Most people may not know the term of Certified Pension Actuary (CPA). When hearing this term, people may wonder what actuary is who certified in pension. We hope this page will help as many people as possible understand what the CPA is.
The history of the CPA is relatively new, as described in another page.
Why was the CPA requirement introduced? Japanese companies often offer corporate pension plans to their employees to provide financial support for their lives after retirement.
These corporate pension plans have a long time horizon of their life. Thus, statutory requirements, including these of the Defined Benefit Corporate Pension Act, are adopted that the participants’ benefits should be secured based on sound management of a corporate pension plan by funding enough assets systematically to provide pensions or lump-sum.
To achieve this, professionals were needed who could evaluate plans’ funding conditions on a continuing basis, and give them appropriate advice, and design pension plans that meet the needs of companies, while also being familiar with the statutory requirements related to pension plans and having actuarial expertise. This is why the CPA requirement and its certification were introduced.
2. Professional Services of Certified Pension Actuary
The legislative work of CPAs is to provide the verification to the statutory forms relating to actuarial matters that Employees’ Pension Funds, National Pension Funds or Defined Benefit Corporate Pension Plans must submit to the Minister of Health, Labor and Welfare, by the judgement if enough contributions are set for future benefit payments based on the appropriate pension actuarial principles. In addition, the regulation requires each Employees’ Pension Fund to appoint a specific CPA, who not only perform the legislative works above , but also assesses the funded status quarterly, and gives advices on the funding management on a continuous basis.
As such, the original scope of work of CPAs was limited to funding issues as what is called “a pilot of pension plan” or “a home doctor of pension plan.” However, as social and economic environments have changed, their roles have been diversifying.
The scope of work of CPAs is expanding, specifically, due to the increase in services that need actuarial expertise, such as calculation and review of Retirement Benefit Obligations (PBO alternative) under the “Accounting Standards for Retirement Benefits” that was introduced in April 2000, consulting services of design of HR system in terms of lump sum benefit and pension plans or comprehensive risk management of liability and assets under pension plans (ALM, LDI).
3. Activity Fields of Certified Pension Actuary
Due to the diversification of the professional services provided by the CPAs the scope of their activities has expanded from trust banks and life insurance companies to non-life insurance companies, commercial banks, securities companies, consulting firms, and audit firms. The broadness of CPAs’ activities beyond the financial industry reflects the growth of business needs for their actuarial expertise, in particular, probability and statistics.
4. Future Outlook
Due to expectations of the further declining birth and aging population in Japan, the corporate pension plans seem to have more important roles to provide benefit being supplemental to the social benefits as financial support to people lives.

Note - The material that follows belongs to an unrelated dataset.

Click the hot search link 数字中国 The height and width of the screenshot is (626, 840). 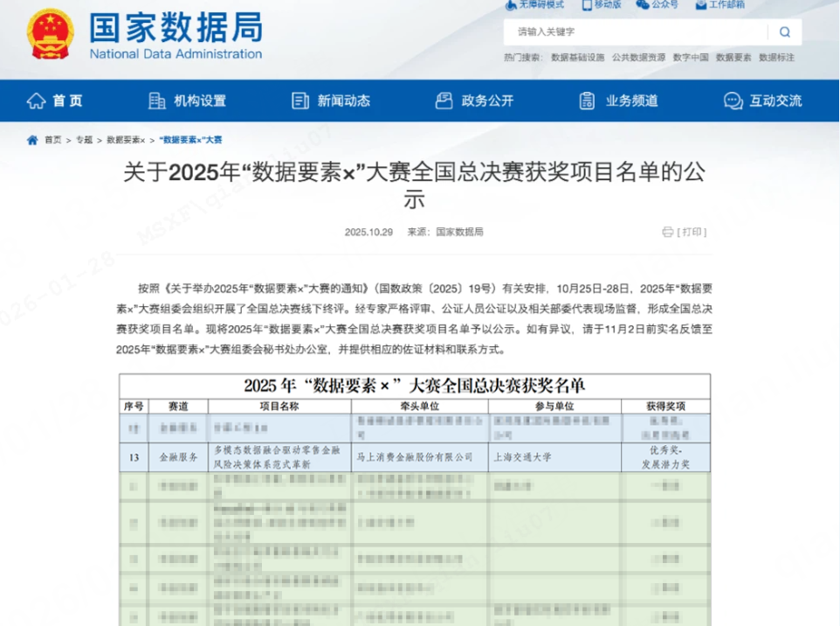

Also, due to the economic globalization, since disclosing financial reports in accordance with International Financial Reporting Standards (IFRS) was authorized in Japan, number of listed companies in the Tokyo Stock Exchange which adopt IFRS has been increasing.
So, CPAs not only work as “a pilot of pension plan” or “a home doctor of pension plan”, but also should have a mission to contribute to society in wider fields as professionals who utilize actuarial expertise at most.